EXERCISE DESCRIPTION:
From the material below, please set down exactly the lines starting with the one with "Instruction: Click the" and going on through the one with "Click the Collections database icon", without a single picture.

MATERIALS PROVIDED:
-------------------------

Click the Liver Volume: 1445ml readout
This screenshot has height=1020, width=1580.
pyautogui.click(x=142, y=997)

-------------------------

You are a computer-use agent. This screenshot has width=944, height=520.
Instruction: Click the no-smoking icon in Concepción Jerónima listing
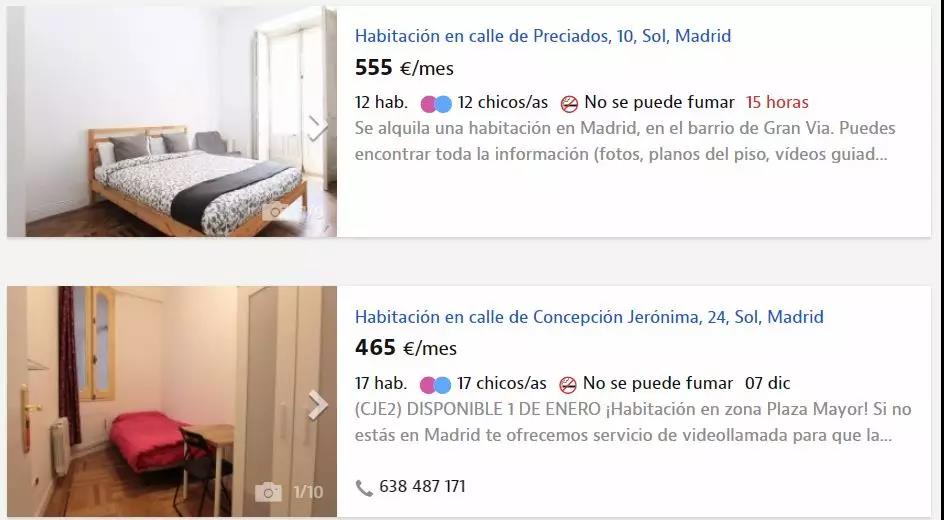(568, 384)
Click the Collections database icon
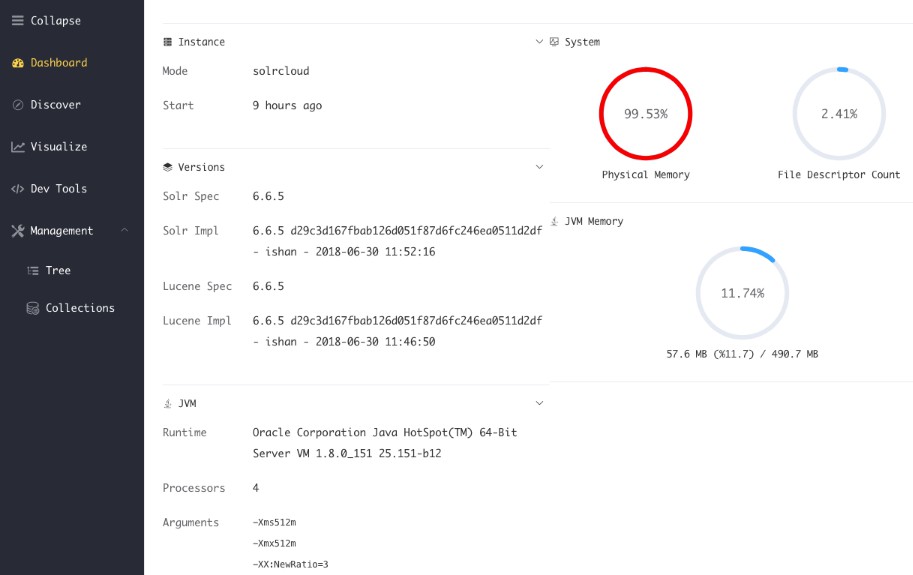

-------------------------

WORKED SOLUTION:
Instruction: Click the no-smoking icon in Concepción Jerónima listing
(568, 384)
Click the Collections database icon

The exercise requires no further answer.